On Thu, May 29, 2003 at 04:31:45AM -0700, Patrick Tinley wrote:
> Hi all,
>
> I'm just wondering if its possible to have the Summary Report
> (see below) which appears at the end of the indexing process
> detached & e-mailed to myself.
> Indexing is on a weekly cronjob.
> I'd like to keep a record of how the site grows.
Others may be better at answering this.
Cron normally emails any output to the user (see man 5 crontab if you
can set the email address).
You have output from two things below:
> Summary for: http://www.mysite.com/index.shtml
> Duplicates: 535,248 (214.4/sec)
> Off-site links: 12,996 (5.2/sec)
> Total Bytes: 246,865,706 (98904.5/sec)
> Total Docs: 16,824 (6.7/sec)
> Unique URLs: 17,329 (6.9/sec)
That's from spider.pl and it is written to stderr. That output can be
disabled by setting SPIDER_QUIET=1 in your environment when indexing.

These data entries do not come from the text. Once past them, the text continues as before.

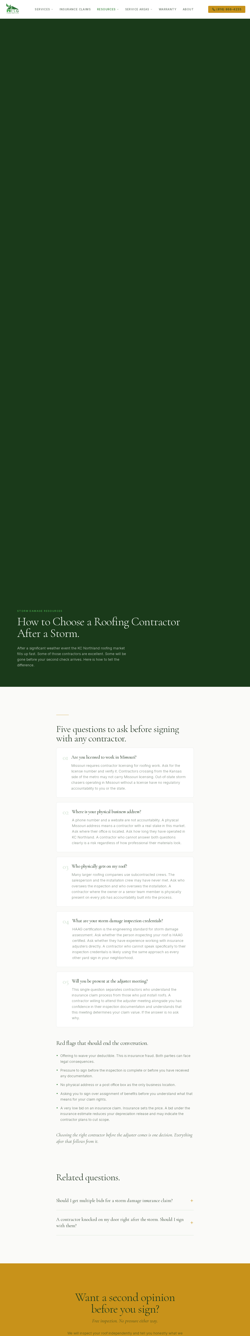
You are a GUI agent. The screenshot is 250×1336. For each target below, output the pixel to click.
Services (42, 9)
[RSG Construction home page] (12, 9)
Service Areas (137, 9)
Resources (106, 9)
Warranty (168, 9)
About (188, 9)
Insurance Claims (75, 9)
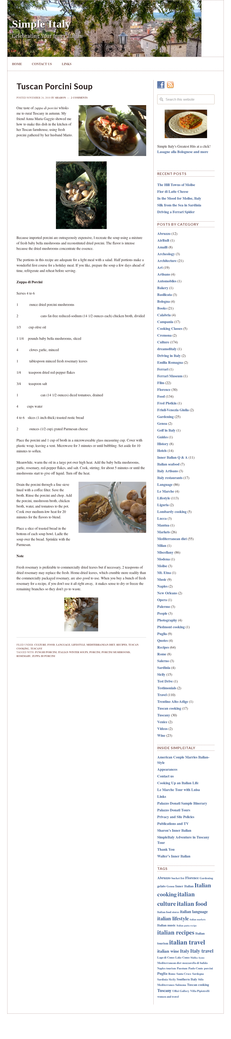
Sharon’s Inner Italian (174, 830)
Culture (40, 645)
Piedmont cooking (171, 626)
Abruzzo (164, 233)
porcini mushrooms (116, 652)
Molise (162, 565)
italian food (192, 903)
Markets (163, 531)
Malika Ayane (197, 957)
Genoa (162, 423)
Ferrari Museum (169, 375)
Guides (162, 436)
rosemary (23, 656)
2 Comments (79, 97)
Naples (162, 586)
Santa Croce (183, 973)
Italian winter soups (73, 652)
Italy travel (201, 950)
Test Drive (165, 681)
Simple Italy (41, 24)
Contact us (165, 776)
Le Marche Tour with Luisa (178, 789)
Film (160, 382)
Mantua (163, 525)
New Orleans (167, 592)
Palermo (163, 606)
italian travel (187, 942)
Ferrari (162, 369)
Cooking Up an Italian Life (178, 782)
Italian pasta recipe (187, 925)
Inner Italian (184, 885)
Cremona (164, 335)
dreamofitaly (167, 348)
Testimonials (166, 687)
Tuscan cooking (169, 708)
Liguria (163, 504)
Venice (162, 721)
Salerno (163, 660)
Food (51, 645)
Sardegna (198, 973)
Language (63, 645)
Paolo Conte (195, 968)
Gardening (165, 416)
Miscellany (165, 552)
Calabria (164, 314)
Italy (184, 950)
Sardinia (163, 667)
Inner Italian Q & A (172, 457)
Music (161, 579)
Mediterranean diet (100, 645)
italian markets (198, 919)
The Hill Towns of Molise (176, 184)
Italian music (166, 925)
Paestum (182, 968)
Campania (165, 321)
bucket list (177, 878)
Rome (161, 653)
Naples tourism (166, 968)
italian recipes (175, 932)
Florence (164, 389)
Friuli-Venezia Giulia (173, 409)
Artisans (163, 274)
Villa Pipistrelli (200, 991)
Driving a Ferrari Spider (176, 211)
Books (162, 308)
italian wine (168, 951)
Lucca (162, 518)
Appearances (167, 769)
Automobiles (166, 280)
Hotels (162, 450)
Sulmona (180, 984)
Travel (162, 694)
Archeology (166, 253)
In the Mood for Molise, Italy (179, 198)
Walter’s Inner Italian (173, 856)
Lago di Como (165, 957)
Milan (161, 545)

> Removing very common words...
[...]
> 66602 unique words indexed.
> 9 properties sorted.
> 16824 files indexed. 246865706 total bytes. 12192895 total words.
> Elapsed time: 00:42:28 CPU time: 00:04:02
And that's from the swish-e binary and, by default, is written to
stdout. You can use the -E <file> to append swish-e's output to a file,
or without <file> send the output to stderr instead of stdout. Or just
redirect stdout to a file.
So that gives you a few options since you can pick which output goes
where. You might capture the spider output one place and the swish-e
summary someplace else.
Note that when indexing swish-e shows a progress report and uses \r to
overwrite its percent complete messages. Those will be ugly so you will
probably want to filter swish-e's output.
What I'd do is save output to a file while indexing. If swish-e exits
with a non-zero exit code then email the entire file (just use cat in
cron and then it should automatically be sent). If swish-e exits
without an error exit code then use grep to extract out just the data
you want emailed, or write a little script to append interesting data to
a (comma separated values?) file for later processing.
--
Bill Moseley
moseley@hank.org
Received on Thu May 29 13:04:21 2003